When the Pharisees heard that he had silenced the Sadducees, they gathered together, and one of them, a lawyer, asked him a question to test him. "Teacher, which commandment in the law is the greatest?" He said to him, "'You shall love the Lord your God with all your heart, and with all your soul, and with all your mind.' This is the greatest and first commandment. And a second is like it: 'You shall love your neighbor as yourself.' On these two commandments hang all the law and the prophets." Now while the Pharisees were gathered together, Jesus asked them this question: "What do you think of the Messiah? Whose son is he?" They said to him, "The son of David." He said to them, "How is it then that David by the Spirit calls him Lord, saying, 'The Lord said to my Lord, "Sit at my right hand, until I put your enemies under your feet'"? If David thus calls him Lord, how can he be his son?" No one was able to give him an answer, nor from that day did anyone dare to ask him any more questions.

Matthew 22:34-46


Love is Forgiveness

Twenty-third Sunday after Pentecost - October 27, 2002

Recently I have felt caught in the middle, even swamped by the enormous amount of election ads on TV and radio. It is not the fact that the politicians use the medium heavily. It is the manner in which they use the ads. Most of the ads seem to tell me what is wrong with the opposing candidate without giving me the position of the candidate who promoted the ad. Since many of the candidates are utilizing this type of ad I feel caught in the middle. I feel caught between the issues and I am not even sure what the candidates profess. Have you ever felt yourself caught in a similar situation? Perhaps you feel caught by these ads like I do. Maybe you know of other instances where you have felt caught in the middle between two people or two groups of people over some issue? I have felt caught between family members, relatives, friends, and even church groups. 

If we know what it is like to be caught in the middle then we are walking in Jesus' shoes in the Gospel reading this morning.

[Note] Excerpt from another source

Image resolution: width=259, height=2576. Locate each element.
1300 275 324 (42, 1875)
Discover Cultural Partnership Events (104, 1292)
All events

He is caught between two groups of Jewish leaders, the Pharisees and the Sadducees. These two groups have some very different opinions about God and worship. For example, the Sadducees believe that there is no resurrection from the dead. They also believe there is only one true place of worship, the Temple in Jerusalem. By contrast, the Pharisees do believe in the resurrection of the dead. They also believe true worship occurs in obeying the Law of Moses. They do not negate the fact that worship is done at the Temple. They do believe worship takes place in the synagogues, which they started throughout the towns and villages. 

Prior to our reading this morning Jesus was asked if he believed in the resurrection of the dead by the Sadducees. See they want to know whose side he is on. They want to know which side of the issue he will follow. Jesus' answer really deflates the Sadducees. Now, the Pharisees think he may be on their side of these issues. They want to be sure. So, they gather together and they think of a question to ask Jesus. They believe the answer to their question will test him and see if he believes like they do. They even have their smartest man, a lawyer by trade, to ask the question. Their question concerns the Law. What is the greatest commandment? Jesus could be really caught here. The rabbis of the Pharisees had a total of 613 commandments. They counted these commandments in scripture. They had them divided into two categories. They had 248 positive commandments corresponding to the number of parts of the body they had identified. They also had counted 365 negative commandments, which corresponded to the days of the year. However, the Pharisees also believed that all of these 613 laws or commandments were of equal importance. The question was not only a test of Jesus' position with the Pharisees and the Sadducees. The question was also designed to test Jesus' knowledge of the scriptures and authenticity as a teacher of the people of Israel. 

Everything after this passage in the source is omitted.